This might accidentally convert a 'write' to 'w_rite', and you might end up with _f_opfile and __opfile_ro; fix those with

sed -i 's/w_rite/write/g' *.c *.h */*.c */*.h
sed -i 's/__opfile_ro/_opfile_ro/g' *.c *.h */*.c */*.h
sed -i 's/_f_opfile/_fopfile/g' *.c *.h */*.c */*.h

and also run (since Fortran function names can't start with an underscore, but are case insensitive):

sed -i 's/sort/sort1/g' */*.f
sed -i 's/SORT/SORT1/g' */*.f

Optimizations

Based on work done with v5.4.2, we found that we can reduce the runtime of kfilt_beta2() by 75%, speeding up the entire code for large ruptures by 15-20%.

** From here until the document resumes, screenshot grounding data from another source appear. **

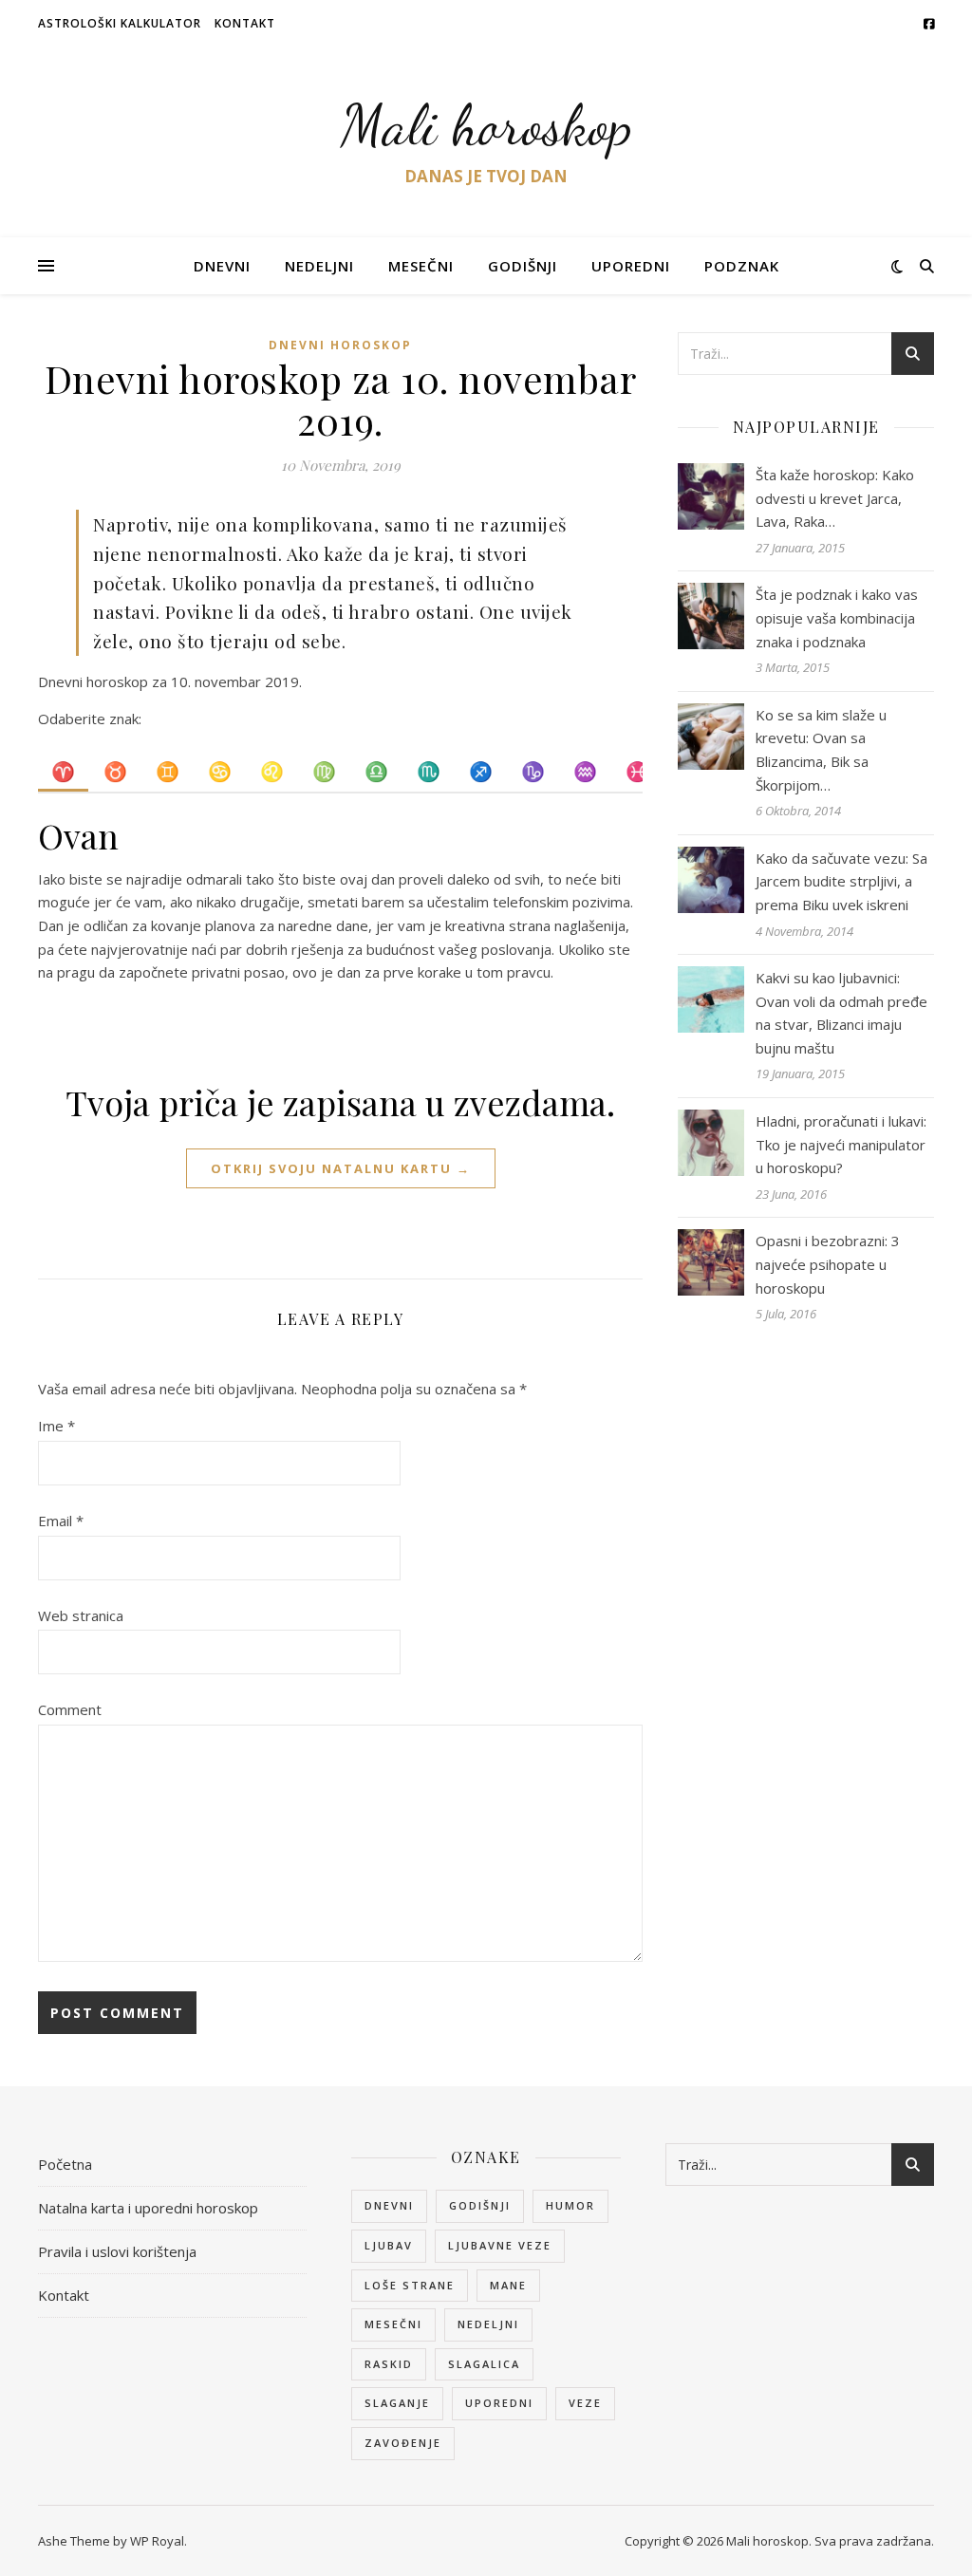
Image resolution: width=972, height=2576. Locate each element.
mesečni (393, 2324)
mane (508, 2285)
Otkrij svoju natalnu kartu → (341, 1168)
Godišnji (522, 265)
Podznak (741, 265)
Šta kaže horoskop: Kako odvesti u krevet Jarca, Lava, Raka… (835, 498)
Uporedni (630, 265)
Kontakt (245, 23)
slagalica (484, 2364)
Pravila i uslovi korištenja (117, 2251)
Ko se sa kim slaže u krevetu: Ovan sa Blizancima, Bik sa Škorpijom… (821, 749)
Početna (65, 2164)
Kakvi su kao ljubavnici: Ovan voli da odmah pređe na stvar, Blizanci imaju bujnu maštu (841, 1012)
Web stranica (80, 1615)
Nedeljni (319, 265)
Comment (70, 1709)
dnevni (389, 2205)
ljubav (388, 2245)
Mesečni (421, 265)
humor (570, 2205)
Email (61, 1520)
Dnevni (222, 265)
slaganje (397, 2403)
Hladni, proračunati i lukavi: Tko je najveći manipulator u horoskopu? (841, 1144)
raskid (388, 2364)
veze (585, 2403)
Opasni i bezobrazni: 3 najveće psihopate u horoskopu (828, 1264)
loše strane (409, 2285)
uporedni (499, 2403)
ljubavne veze (499, 2245)
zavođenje (402, 2443)
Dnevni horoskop (340, 345)
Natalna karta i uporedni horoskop (148, 2207)
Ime (56, 1425)
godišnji (480, 2205)
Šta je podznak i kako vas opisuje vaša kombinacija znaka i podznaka (837, 617)
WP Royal (157, 2540)
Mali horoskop (486, 125)
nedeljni (488, 2324)
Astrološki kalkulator (119, 23)
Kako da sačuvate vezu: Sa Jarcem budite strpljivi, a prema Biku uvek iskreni (841, 881)
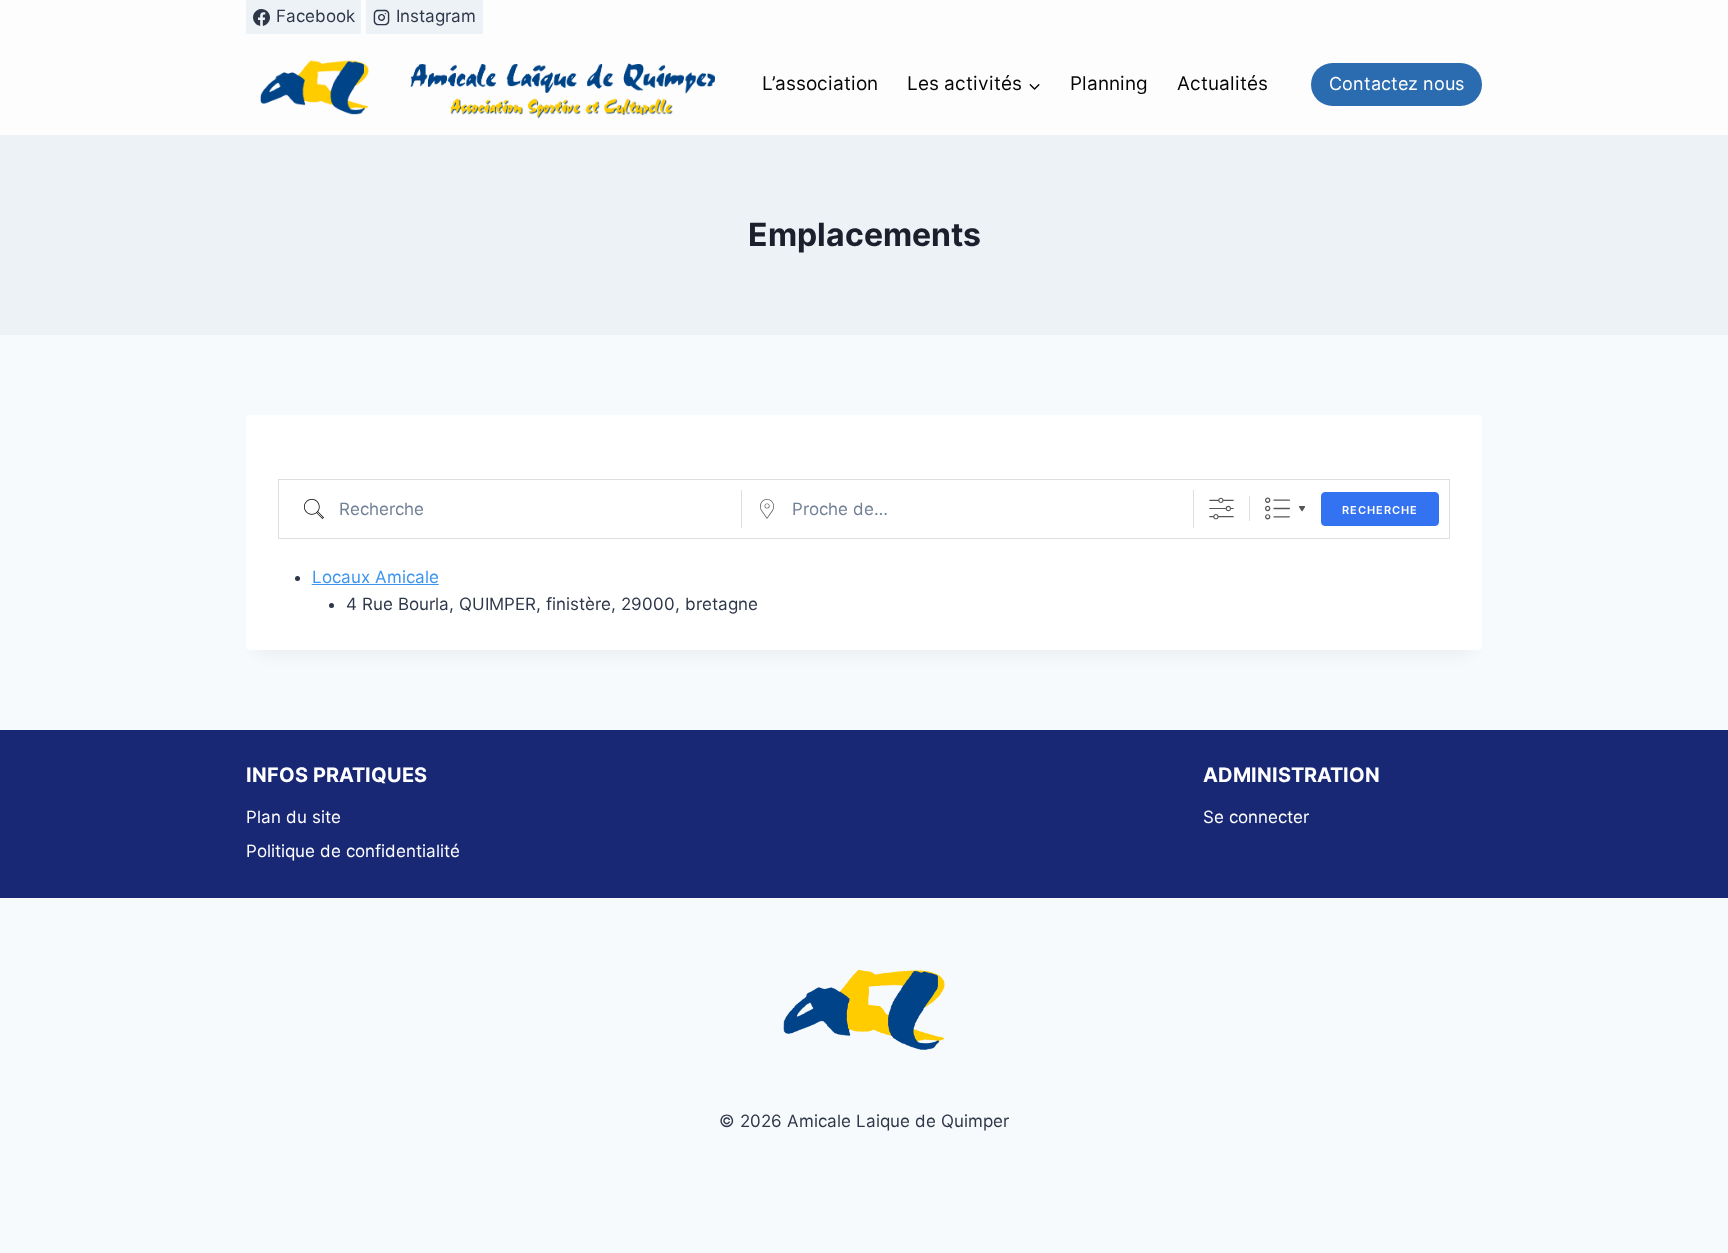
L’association (820, 83)
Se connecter (1256, 817)
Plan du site (293, 817)
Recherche (1380, 510)
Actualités (1222, 83)
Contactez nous (1396, 83)
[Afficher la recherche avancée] (1221, 508)
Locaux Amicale (375, 577)
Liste (1277, 508)
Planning (1109, 83)
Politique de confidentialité (353, 851)
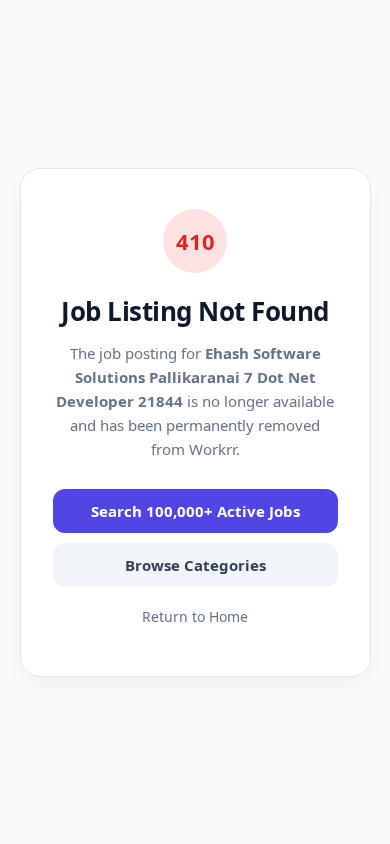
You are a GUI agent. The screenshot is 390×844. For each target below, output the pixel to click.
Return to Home (195, 616)
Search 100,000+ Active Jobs (195, 511)
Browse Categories (195, 565)
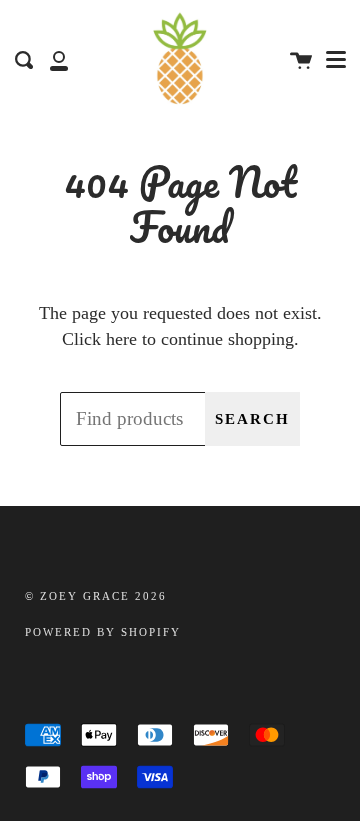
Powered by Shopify (103, 632)
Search (252, 419)
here (121, 339)
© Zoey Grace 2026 (96, 596)
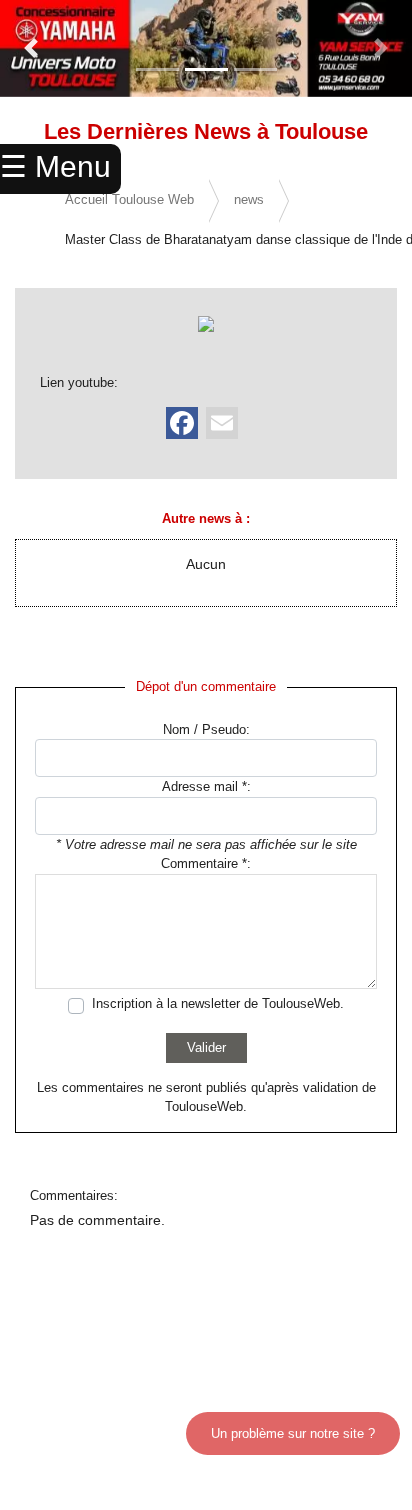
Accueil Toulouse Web (129, 199)
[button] (31, 48)
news (249, 199)
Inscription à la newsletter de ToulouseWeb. (218, 1003)
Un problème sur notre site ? (293, 1433)
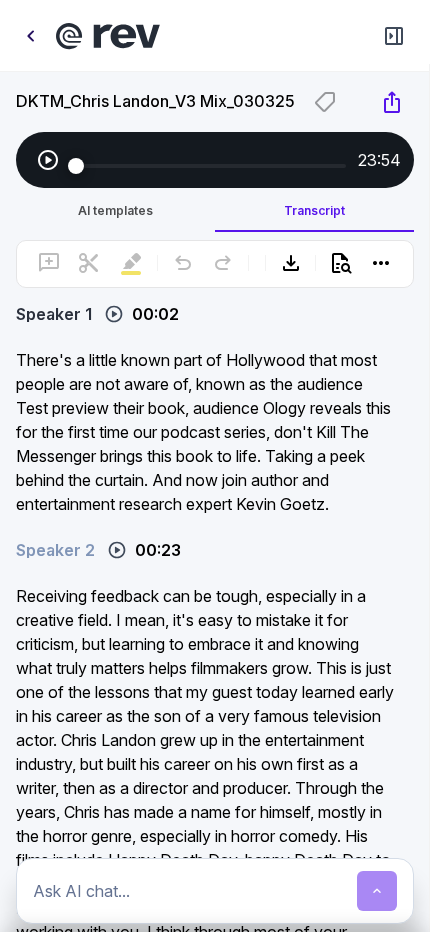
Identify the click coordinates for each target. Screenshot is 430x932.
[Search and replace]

Specifically, we took (slip.c, line 1469)

k2 = kx*kx + ky*ky;
fac = 1.0/((1.0 + exp(ord*log(k2*lmin2)))*(1.0 + exp(-ord*log(k2*lmax2))));
amp = fac*exp(-0.5*beta2*log(k2));

and modified it via algebraic manipulation and pulling constants out of the loops:

//New constants
float lmin2_ord = pow(lmin2, ord);
float lmax2_neg_ord = pow(lmax2, -1.0*ord);
float k2_ord;

for(j=0;j<=ny0/2;j++)  /* only do positive half, then use symmetry */
<snip>
        k2 = kx*kx + ky*ky;
        k2_ord = k2*k2*k2*k2;
        fac = 1.0/((1.0+k2_ord*lmin2_ord)*(1.0+1.0/k2_ord*lmax2_neg_ord));
        amp = fac*1.0/k2;

These optimizations depend on beta=2 and ord=4, so before the for loops I added checks that this is in fact true:

if (ord!=4) {
        fprintf(stderr, "The optimized calculation of amp in kfilt_beta2 depends on ord=4.  Ord is actually %d, so we are aborting and you should change this calculation back to the unoptimized version.\n", ord);
        exit(5);
}

if (fabs(beta2-2.0)>0.000001) {
        fprintf(stderr, "The optimized calculation of amp in kfilt_beta2 depends on beta2 = 2.  beta2 is actually %d, so we are aborting and you should change this calculation.\n", beta2);
        exit(6);
}


Compiling

Go back into the src directory and try to compile it with 'make'.